--- Material provided Enclosed Below ---

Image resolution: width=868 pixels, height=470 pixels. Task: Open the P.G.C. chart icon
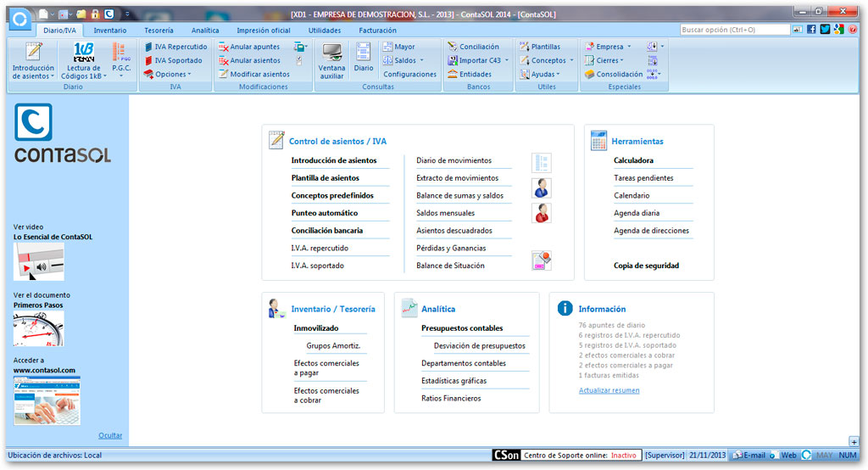click(121, 52)
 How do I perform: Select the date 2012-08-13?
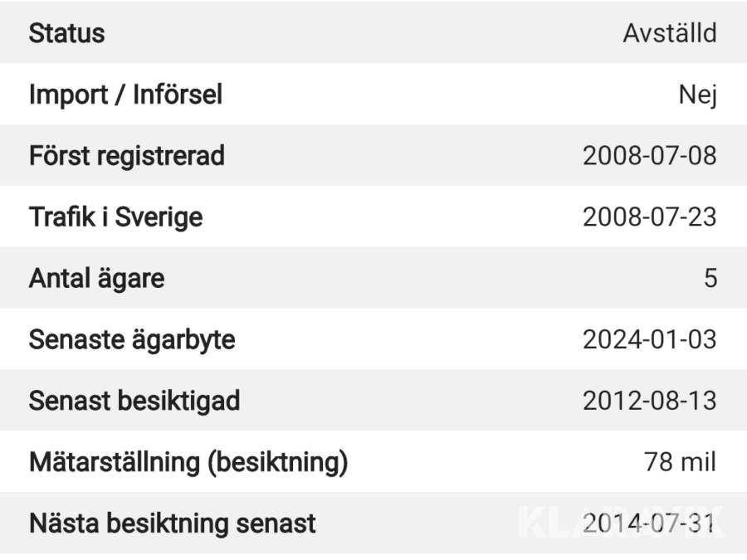pos(649,401)
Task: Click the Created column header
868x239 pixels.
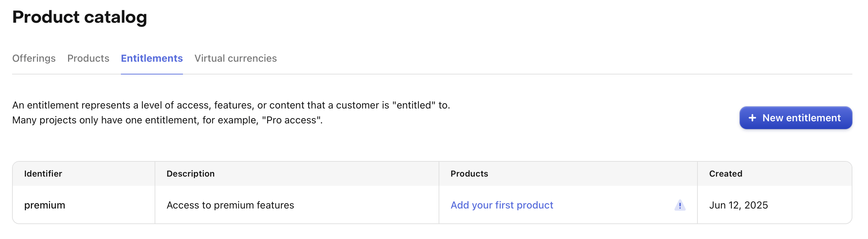Action: [x=725, y=173]
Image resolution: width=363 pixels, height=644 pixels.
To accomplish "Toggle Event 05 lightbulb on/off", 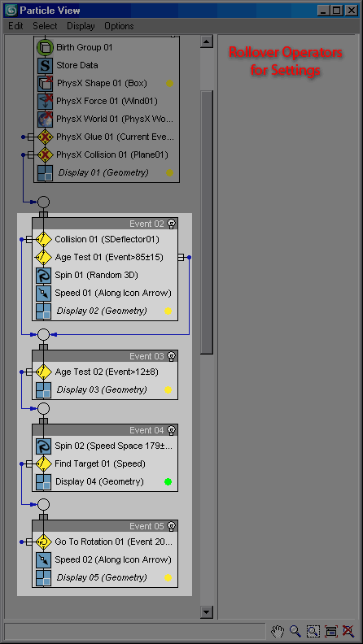I will pyautogui.click(x=173, y=526).

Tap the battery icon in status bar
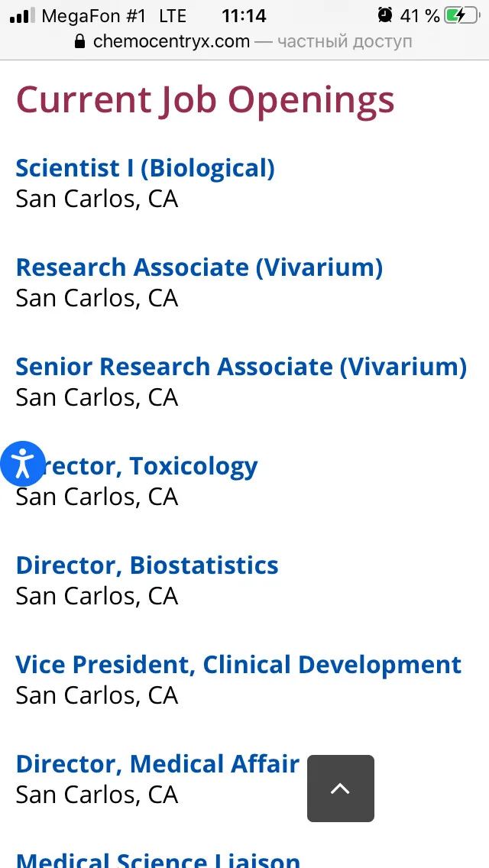[461, 15]
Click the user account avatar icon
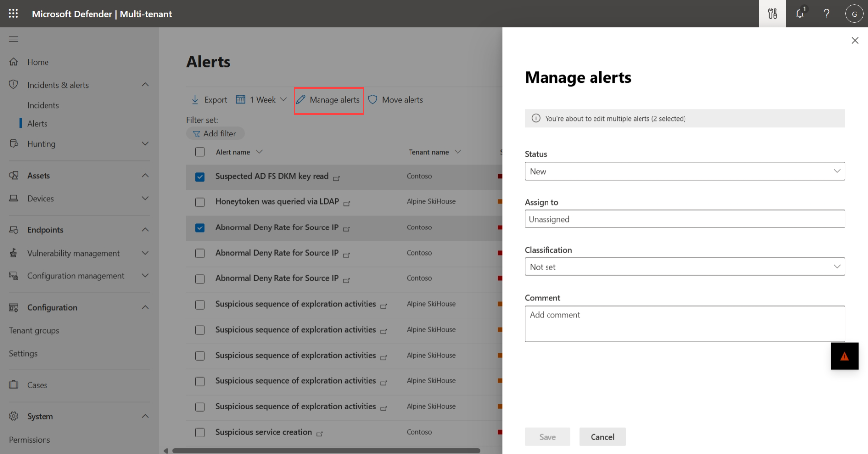This screenshot has width=868, height=454. 854,14
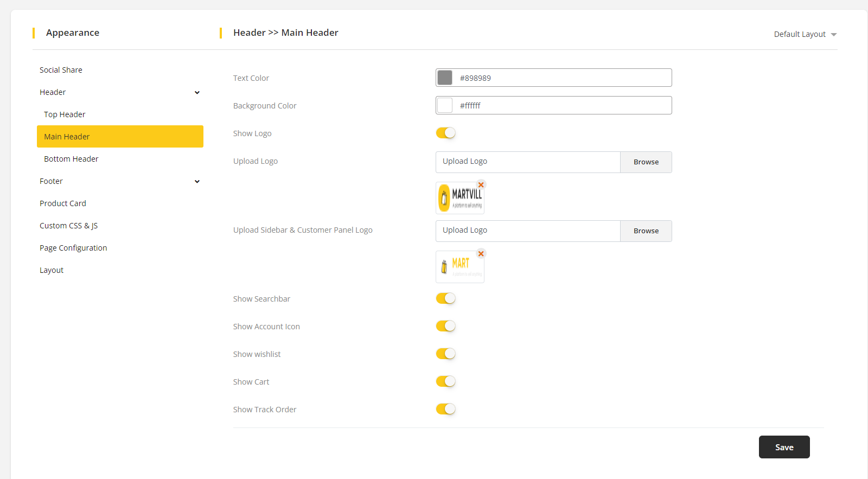Open the Text Color gray swatch
868x479 pixels.
tap(445, 78)
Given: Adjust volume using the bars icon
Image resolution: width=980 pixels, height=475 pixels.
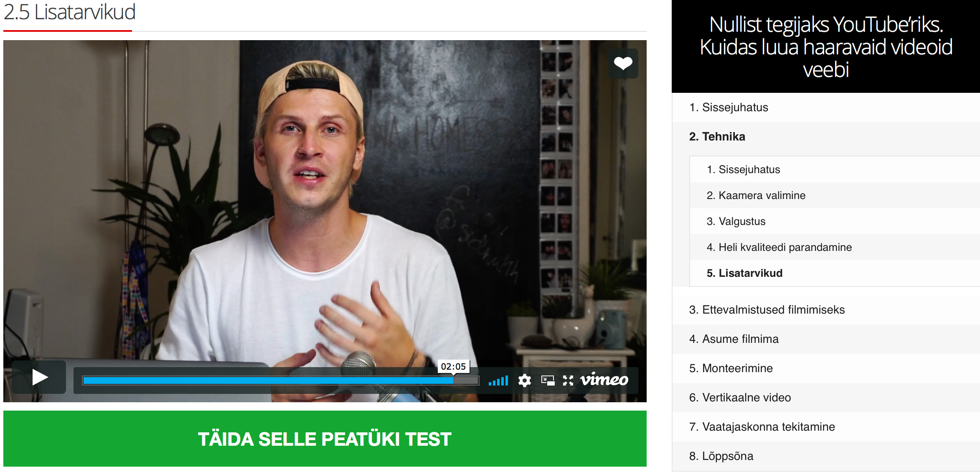Looking at the screenshot, I should (498, 381).
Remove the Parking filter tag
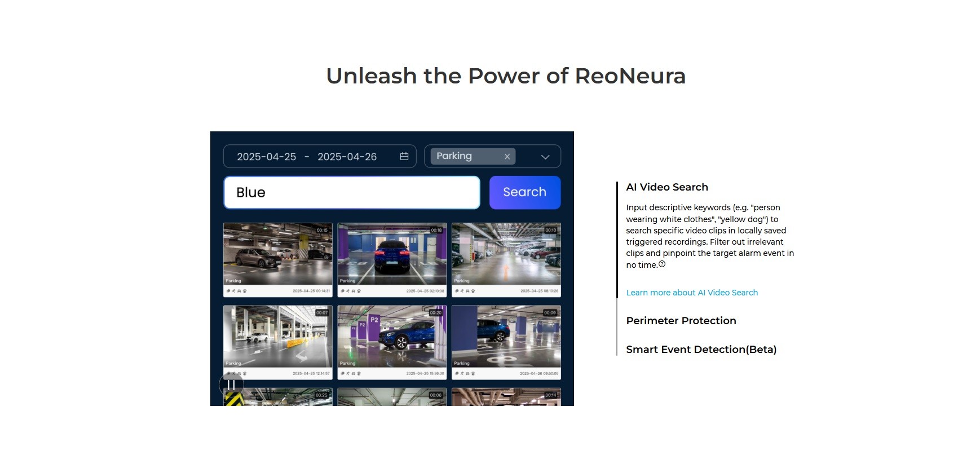The image size is (980, 473). pyautogui.click(x=507, y=157)
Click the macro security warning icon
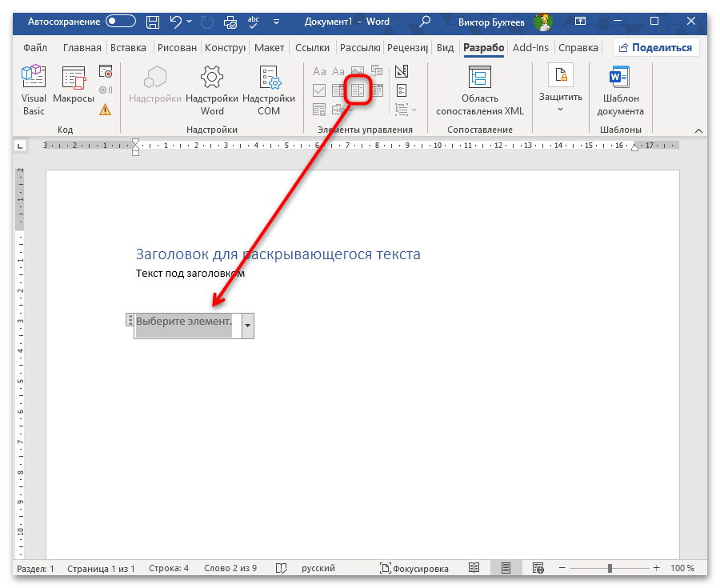 (x=106, y=110)
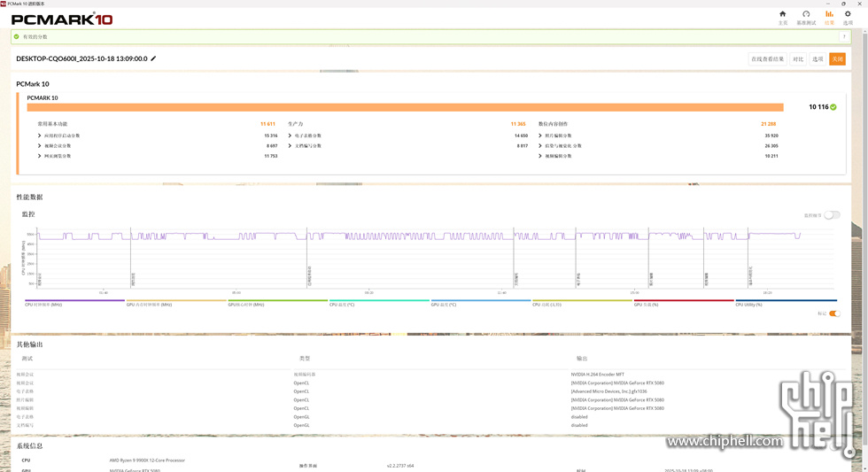Click the View results online (在线查看结果) button
The height and width of the screenshot is (472, 868).
[x=767, y=59]
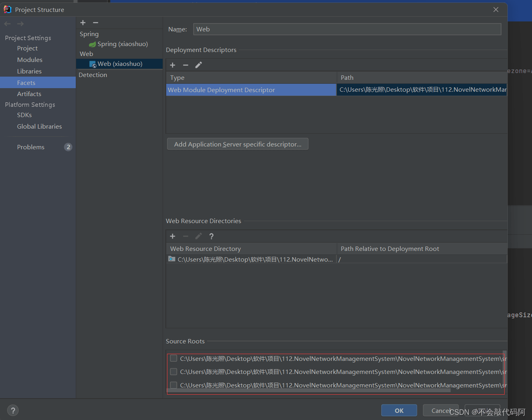Click the remove facet minus icon
The height and width of the screenshot is (420, 532).
click(96, 23)
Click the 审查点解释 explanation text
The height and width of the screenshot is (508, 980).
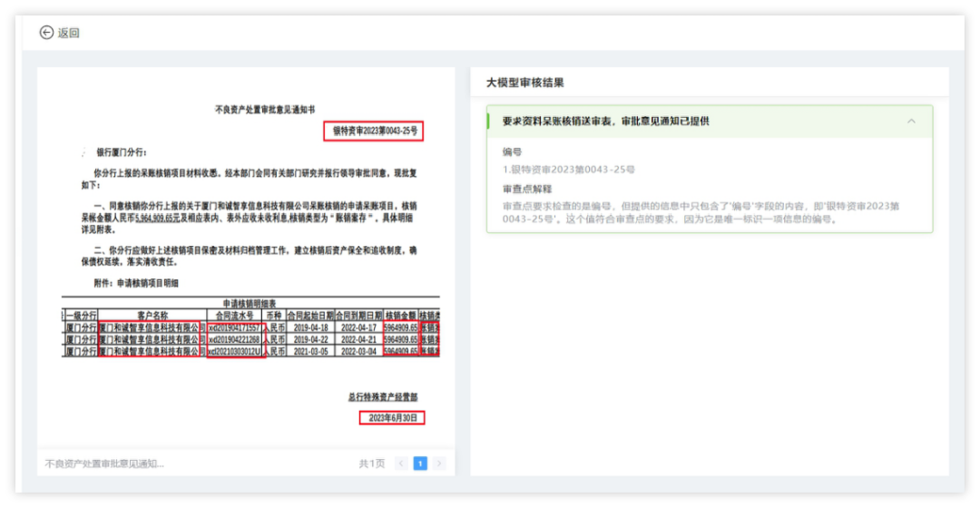click(699, 212)
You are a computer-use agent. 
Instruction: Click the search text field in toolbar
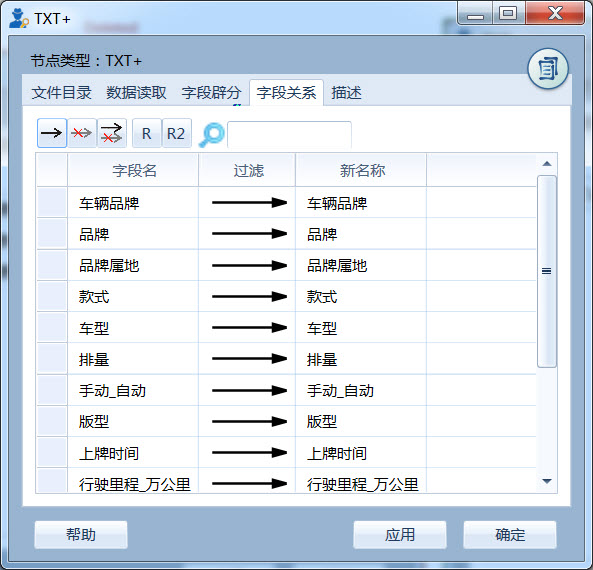coord(289,135)
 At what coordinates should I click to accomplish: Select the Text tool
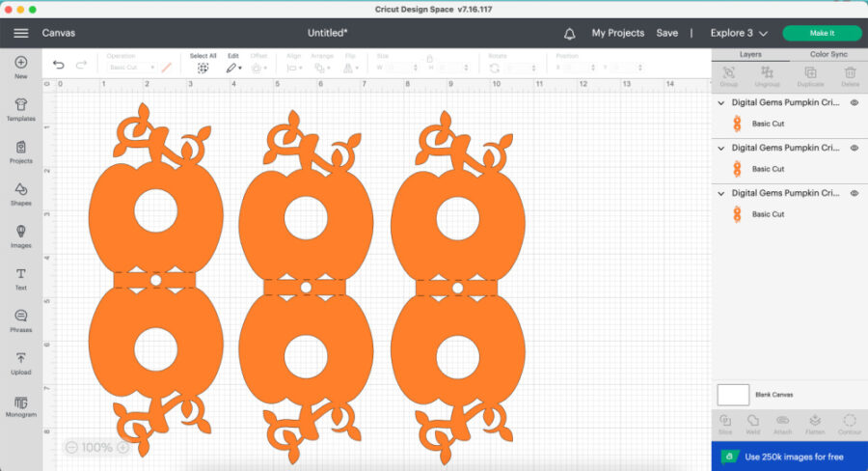pyautogui.click(x=20, y=278)
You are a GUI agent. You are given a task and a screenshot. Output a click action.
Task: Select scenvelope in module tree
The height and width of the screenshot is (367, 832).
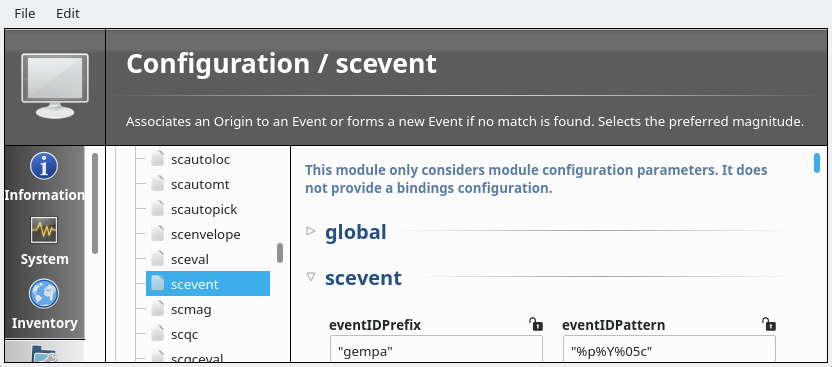(206, 234)
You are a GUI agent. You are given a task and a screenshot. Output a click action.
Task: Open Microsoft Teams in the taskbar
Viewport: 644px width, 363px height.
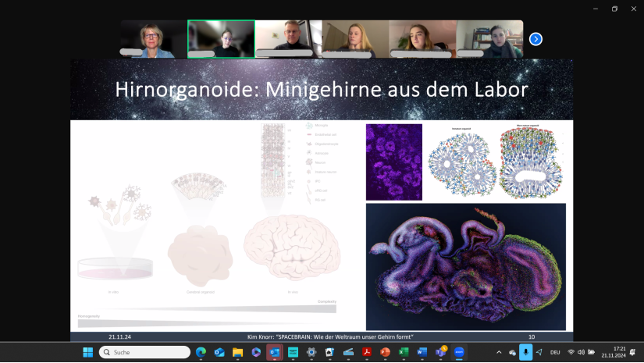440,352
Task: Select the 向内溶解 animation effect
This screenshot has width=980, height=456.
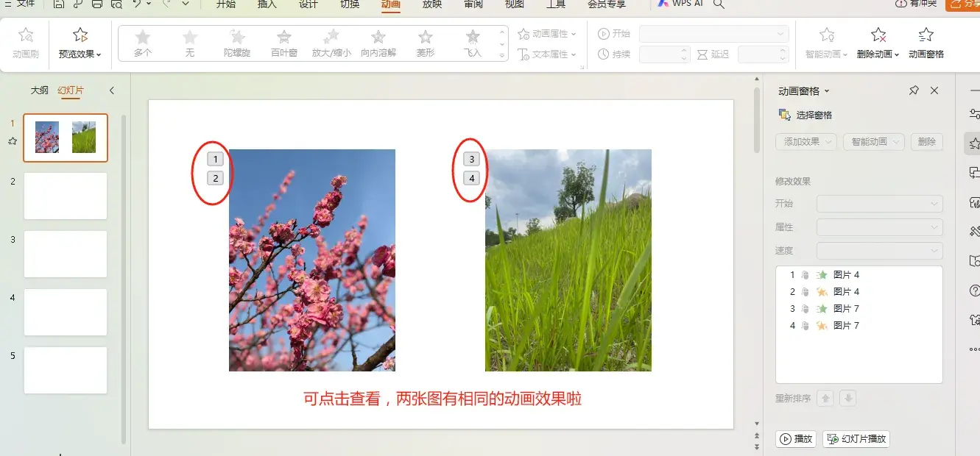Action: coord(378,40)
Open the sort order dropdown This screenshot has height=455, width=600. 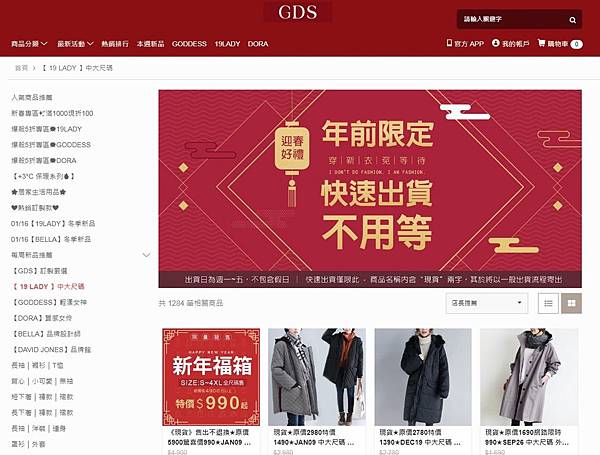[487, 303]
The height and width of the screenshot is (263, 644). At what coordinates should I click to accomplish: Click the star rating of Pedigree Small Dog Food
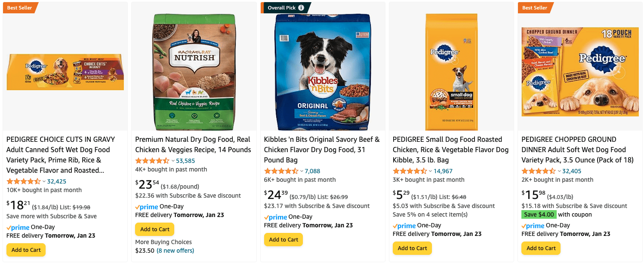(410, 171)
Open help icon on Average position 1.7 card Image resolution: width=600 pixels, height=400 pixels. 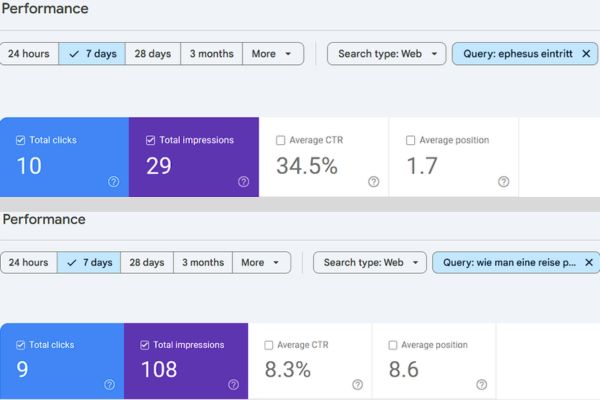(503, 182)
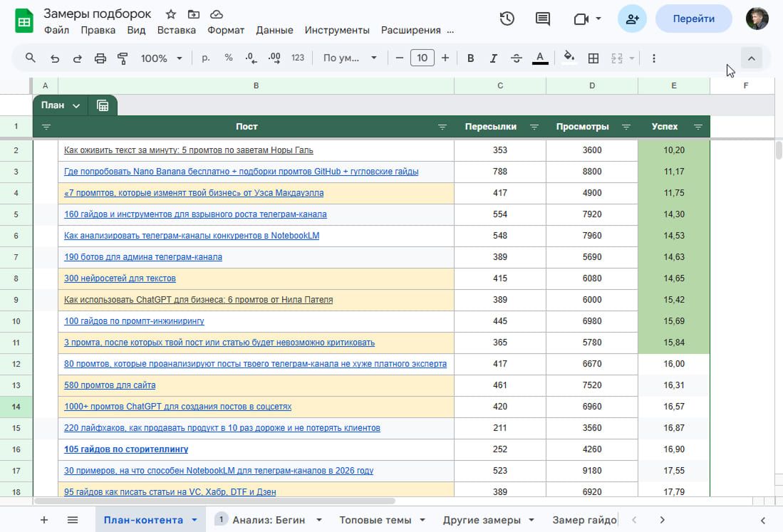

--- End of Enclosed Material provided ---

What is required: A clean copy is needed of the lines in the listing above from the one with "Instruction: Click the" through the one with "Task: Select scenvelope in module tree", exact in every word and free of pictures.

Output of the exercise:
Instruction: Click the search text field in toolbar
coord(289,135)
 At what coordinates should I click to accomplish: Select the Text tool
pyautogui.click(x=20, y=278)
You are a GUI agent. You are given a task and a screenshot. Output a click action.
Task: Select scenvelope in module tree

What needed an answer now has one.